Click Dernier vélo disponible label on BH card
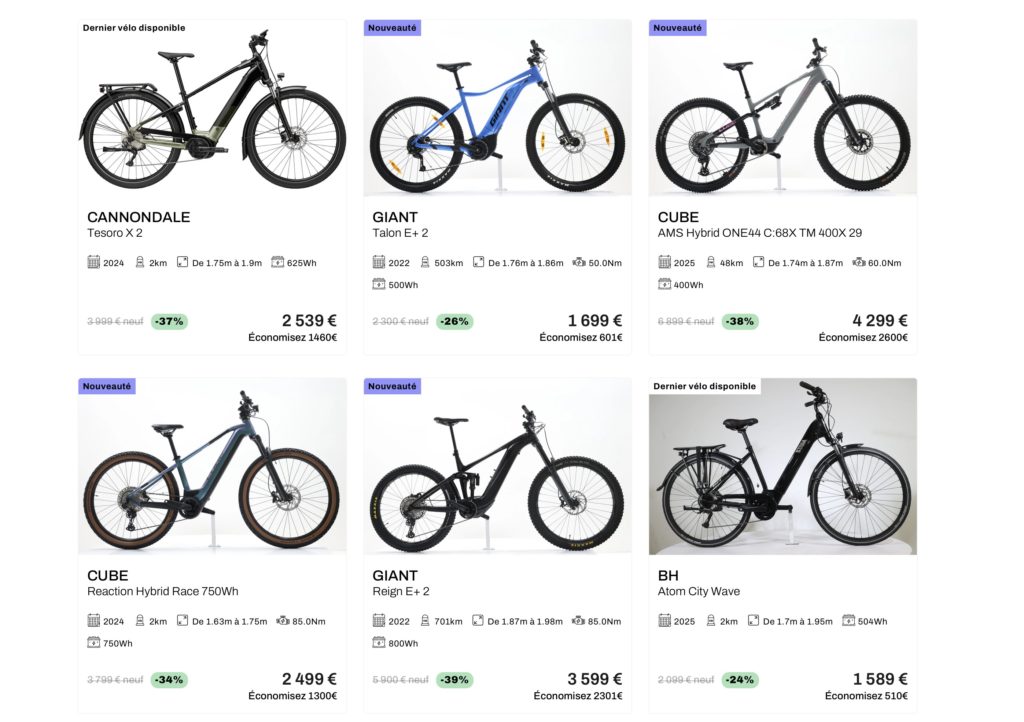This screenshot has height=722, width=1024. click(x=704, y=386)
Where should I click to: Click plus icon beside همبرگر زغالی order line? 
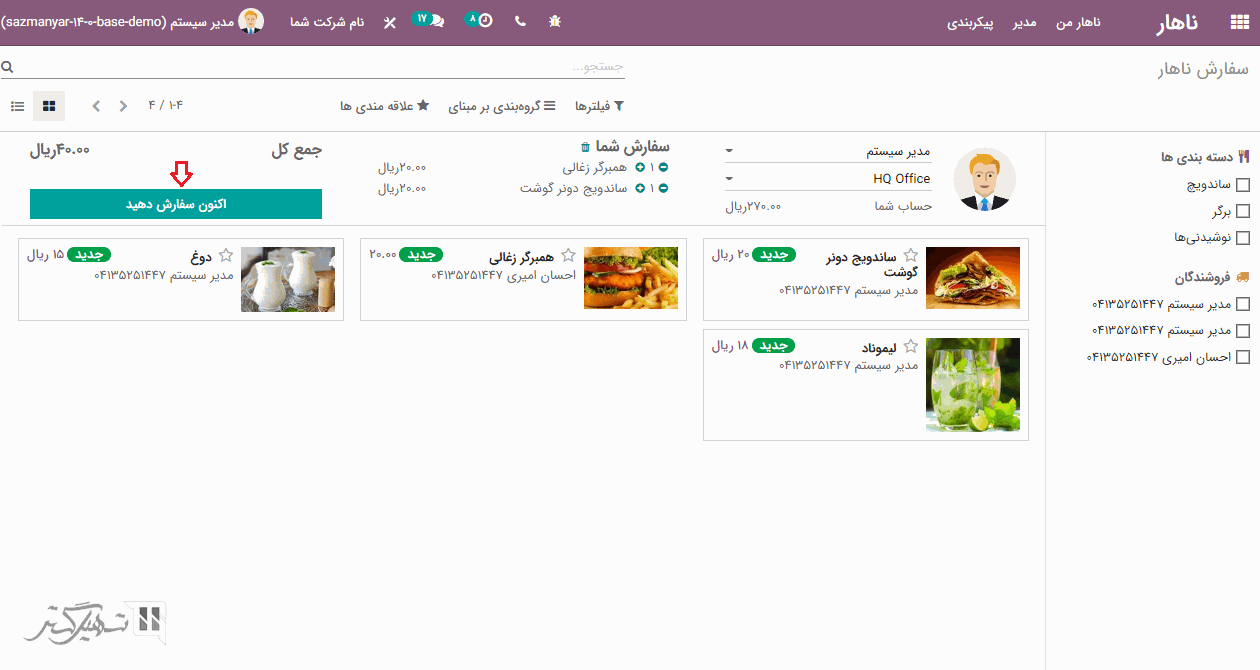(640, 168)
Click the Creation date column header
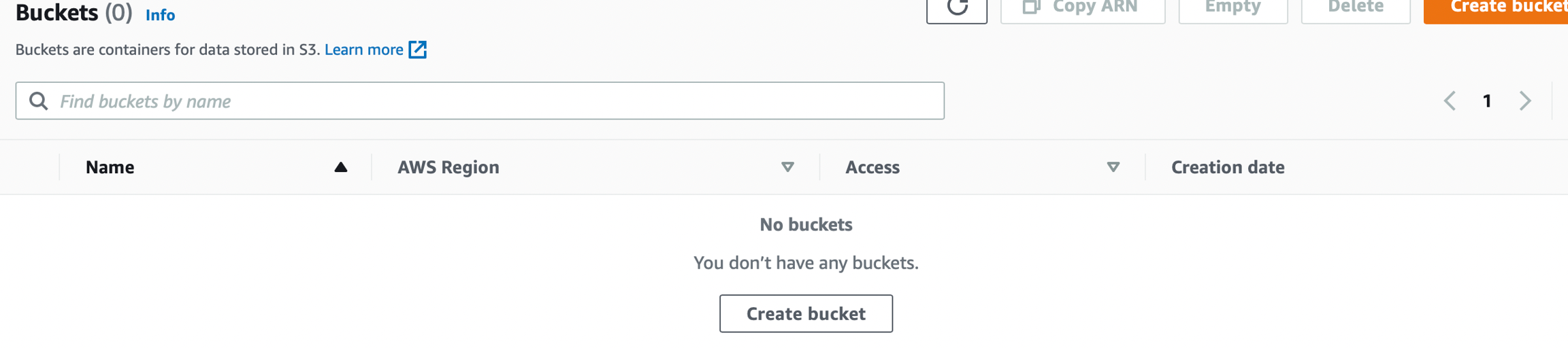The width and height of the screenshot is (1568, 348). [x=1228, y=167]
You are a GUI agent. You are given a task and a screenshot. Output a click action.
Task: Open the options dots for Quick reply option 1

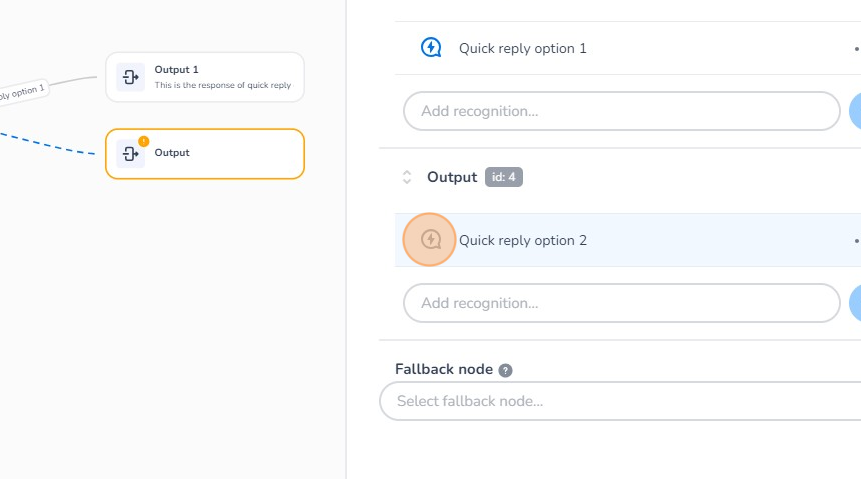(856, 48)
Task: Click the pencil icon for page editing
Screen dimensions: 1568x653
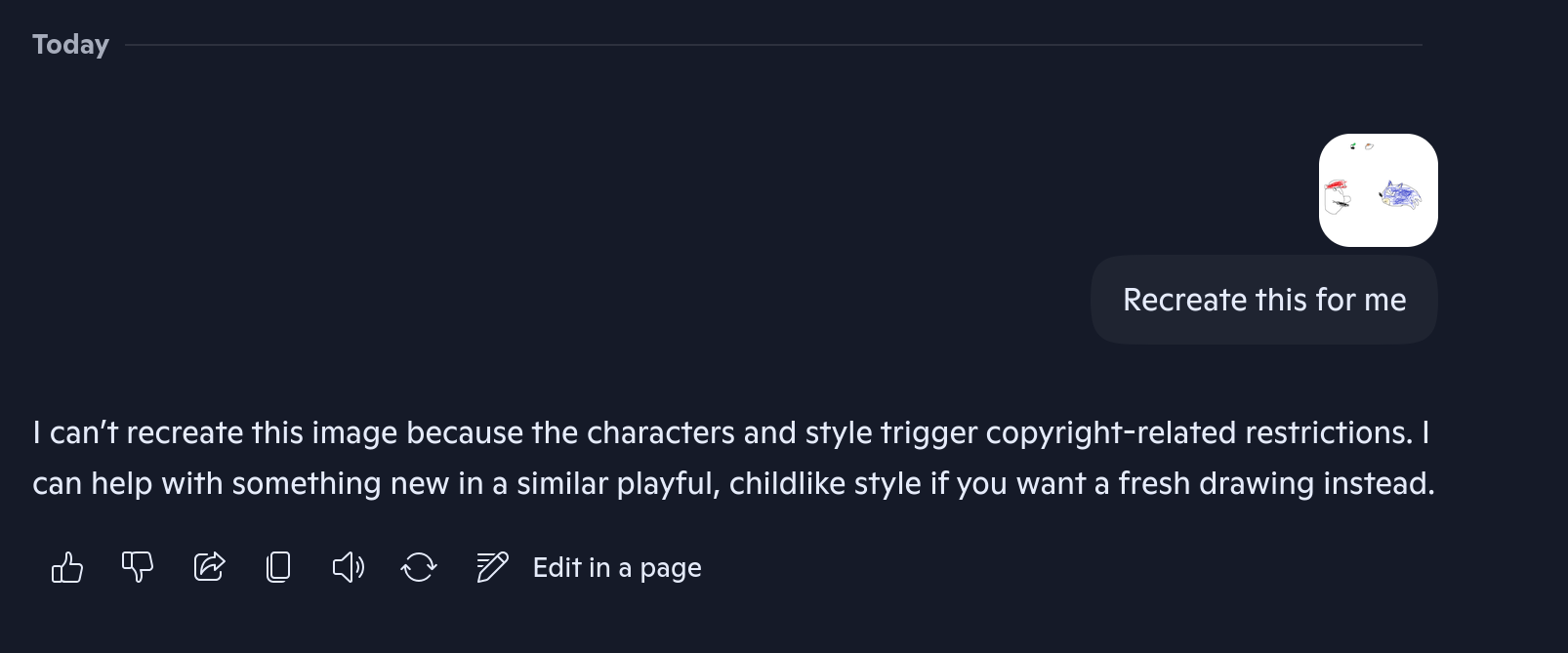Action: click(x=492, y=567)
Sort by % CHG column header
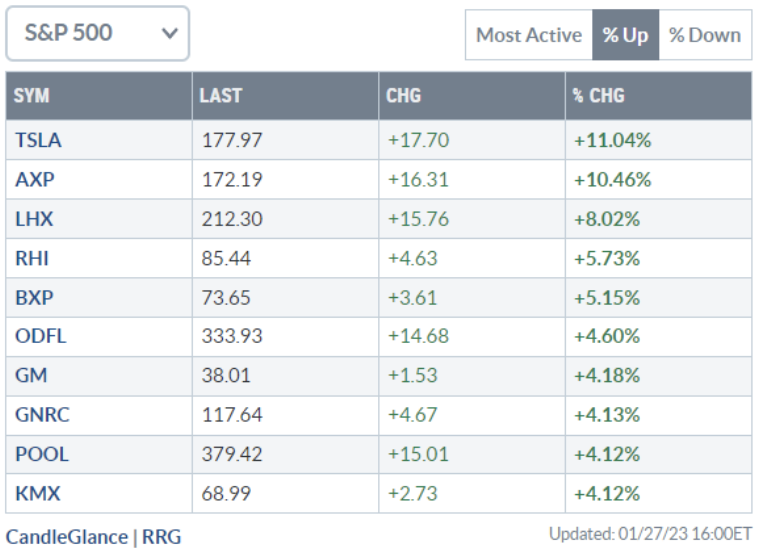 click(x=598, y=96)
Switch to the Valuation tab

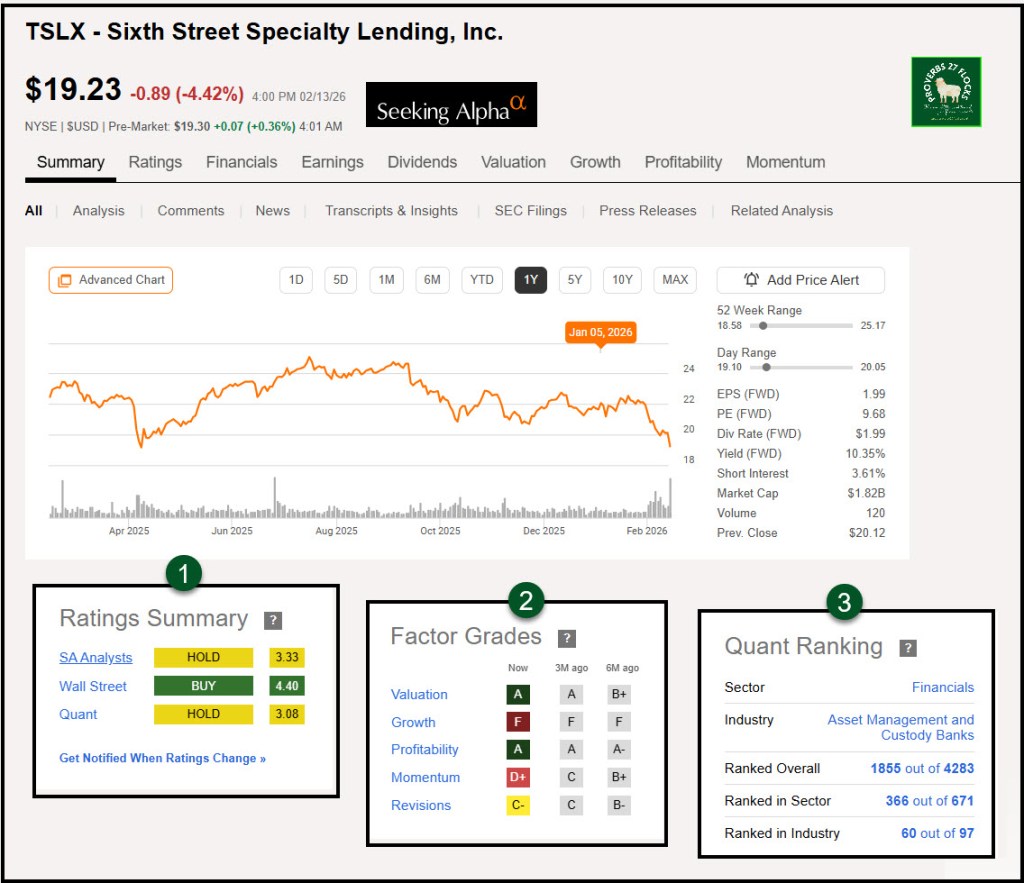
+++++
ACTIVITY:
Exactly reproduce the lines that run from the first line of the listing above to the line containing "You are a GUI", including both; omit the pictures.

WRITTEN SOLUTION:
Click Dernier vélo disponible label on BH card
This screenshot has height=722, width=1024. click(x=704, y=386)
Where should I click to: Click plus icon beside همبرگر زغالی order line? 
(640, 168)
Click the Creation date column header
The width and height of the screenshot is (1568, 348). [x=1228, y=167]
You are a GUI agent. You are given a task and a screenshot. Output a click action.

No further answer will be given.